DEIVEEGARAJA has asked for the wisdom of the Perl Monks concerning the following question:

Replies are listed 'Best First'.
Re: Convert PDF file into HTML file by chrestomanci (Priest) on Dec 22, 2010 at 11:53 UTC
It will never be easy to convert PDF to HTML, because PDF can contain a lot more than HTML can, while at the same time PDF has a lot less structure. HTML files usually have a linear structure that can easily be parsed. There are lots of tools to rendering them on screen or a paper printout. Converting HTML to PDF is easy, you just 'print' them to a PDF file. There are plenty of tools to do that. PDF files are not designed to have structure, they are more like a printout in electronic form. You can think of them more as postscript that is designed to be viewable on screen as well as on paper. PDF does not contain blocks of text in order with formatting, just lines of text in particular fonts. It is up to the human who reads those lines to decide what is a heading, collum or foot note. Any tool to convert PDF to html, (word, plan text, etc) has to use heuristics to guess structure from this unstructured text on a page. Those tools tend to be expensive, proprietary, and inexact, especially when faced with unusual layout such as multiple column or embedded images. OCR tools face similar problems for the same reasons. Having said that, if your input PDF files are simple, you could consider converting them to SVG (A form of XML), using pdf2svg, (part of the inkscape toolset), and then converting that XML to HTML using standard CPAN modules, and your own heuristics.	[reply]
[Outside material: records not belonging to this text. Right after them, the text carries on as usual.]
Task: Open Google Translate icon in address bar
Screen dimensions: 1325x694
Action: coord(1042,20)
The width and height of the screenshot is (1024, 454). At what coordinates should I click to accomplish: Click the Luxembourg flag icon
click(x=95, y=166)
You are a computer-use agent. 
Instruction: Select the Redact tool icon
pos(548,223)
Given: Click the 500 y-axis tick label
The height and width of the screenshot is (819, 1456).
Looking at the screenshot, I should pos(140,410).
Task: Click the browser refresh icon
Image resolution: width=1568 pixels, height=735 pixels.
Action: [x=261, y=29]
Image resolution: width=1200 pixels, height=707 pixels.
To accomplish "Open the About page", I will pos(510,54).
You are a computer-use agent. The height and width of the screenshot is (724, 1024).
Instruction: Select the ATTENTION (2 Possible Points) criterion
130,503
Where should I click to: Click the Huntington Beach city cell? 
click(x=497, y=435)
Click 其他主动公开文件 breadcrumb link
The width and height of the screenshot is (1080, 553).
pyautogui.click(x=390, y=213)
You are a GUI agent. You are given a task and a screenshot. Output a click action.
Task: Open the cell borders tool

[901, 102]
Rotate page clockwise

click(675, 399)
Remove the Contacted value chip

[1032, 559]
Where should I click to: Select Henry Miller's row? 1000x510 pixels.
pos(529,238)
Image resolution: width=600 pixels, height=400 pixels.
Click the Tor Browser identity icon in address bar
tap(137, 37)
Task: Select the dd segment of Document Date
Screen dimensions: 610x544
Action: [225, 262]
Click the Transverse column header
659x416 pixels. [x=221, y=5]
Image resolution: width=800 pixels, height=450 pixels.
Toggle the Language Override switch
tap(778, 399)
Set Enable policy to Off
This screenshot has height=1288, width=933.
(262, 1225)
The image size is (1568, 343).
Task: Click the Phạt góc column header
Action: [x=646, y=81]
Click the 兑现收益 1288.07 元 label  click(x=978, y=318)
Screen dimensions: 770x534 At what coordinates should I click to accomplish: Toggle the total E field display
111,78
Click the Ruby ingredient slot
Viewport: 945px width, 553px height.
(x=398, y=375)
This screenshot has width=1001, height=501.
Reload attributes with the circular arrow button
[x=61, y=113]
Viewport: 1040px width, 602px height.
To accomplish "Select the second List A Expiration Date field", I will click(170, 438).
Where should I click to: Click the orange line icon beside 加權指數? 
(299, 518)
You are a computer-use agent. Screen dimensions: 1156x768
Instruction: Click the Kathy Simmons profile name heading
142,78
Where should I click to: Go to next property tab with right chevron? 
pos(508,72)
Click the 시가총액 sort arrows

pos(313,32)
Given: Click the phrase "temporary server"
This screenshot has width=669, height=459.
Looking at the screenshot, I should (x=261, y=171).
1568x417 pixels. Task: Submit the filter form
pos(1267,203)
Re^2: Convert PDF file into HTML file by elef (Friar) on Dec 22, 2010 at 12:23 UTC
Well said. This probably won't be any use, but here it goes anyway: pdftotext (part of the xpdf pdf viewer) can programmatically convert pdf to "formatted" txt. All it takes is `system (\"pdftotext -layout -enc UTF-8 \"$infile\" \"$outfile\"")` It approximates the original layout by inserting spaces in the txt. As you need HTML, you're probably better off with pdf2svg, this is just a note in case pdf2svg fails or whatever.	[reply] [d/l]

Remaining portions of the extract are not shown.